Thanks to this article, I have an easy blog today as we arrived home at 7am, and there is not much left in the think tank! We learnt of this award at the ADI conference in Taipei, and it is in many ways mostly thanks to Glenn Rees, the CEO of Alzheimer’s Australia, Ita Buttrose, the President, and their team (consumer’s included) that Mr Butler has listened to the fight dementia campaign to improve the lives of people with dementia.
By Philip Hudson, adelaidenow, April 21, 2013 11:30PM
MENTAL Health Minister Mark Butler’s outspoken support for campaigns to fight dementia has landed him an international award.
Mr Butler, the federal member for Port Adelaide, will today be presented with the Alzheimer’s Disease International Award, chosen by 78 Alzheimer’s associations from around the world.
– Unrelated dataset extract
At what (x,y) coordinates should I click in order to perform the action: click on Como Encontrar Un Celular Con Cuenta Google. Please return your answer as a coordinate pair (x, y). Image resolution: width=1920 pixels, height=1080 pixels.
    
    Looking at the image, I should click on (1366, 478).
Former French president Nicolas Sarkozy was 2012’s winner.
Ita Buttrose, the Australian of the Year and national president of Alzheimer’s Australia, will present Mr Butler with the award.
She said it was a prestigious award that recognised Mr Butler’s efforts to improve the lives of people living with dementia and their carers by making it a key focus of aged-care reform.
Last year’s $3.7 billion aged-care overhaul included $268 million to better support people with dementia by improving hospital and community care services, reducing time between symptoms and diagnosis and more support for younger onset dementia.
More than 321,000 Australians live with dementia and it is the third leading cause of death but has no cure.
About one person every six minutes is diagnosed with dementia and, without a medical breakthrough, the number of sufferers is expected to reach 900,000 by 2050.
“Australia has enjoyed a worldwide reputation for creating and implementing dementia policy since 2005 and Mark Butler has played an important role in what we have achieved,” Ms Buttrose said.
“Australians can rightly be proud that we have led the world in recognising the need to tackle dementia but we too have a long way to go in improving the quality of dementia care, particularly respite care … ”
Mr Butler said the award recognised Australia was leading the world and it was thanks to community efforts, which drew attention to the issue and demanded better resources and support.
He praised Ms Buttrose for her personal commitment to the issue and said the Government had made dementia a priority area “to bring dementia out of the shadows”.
“Ultimately what we really want is a medical breakthrough but we need to recognise the issue now and support people who are living with dementia – young and old,” he said.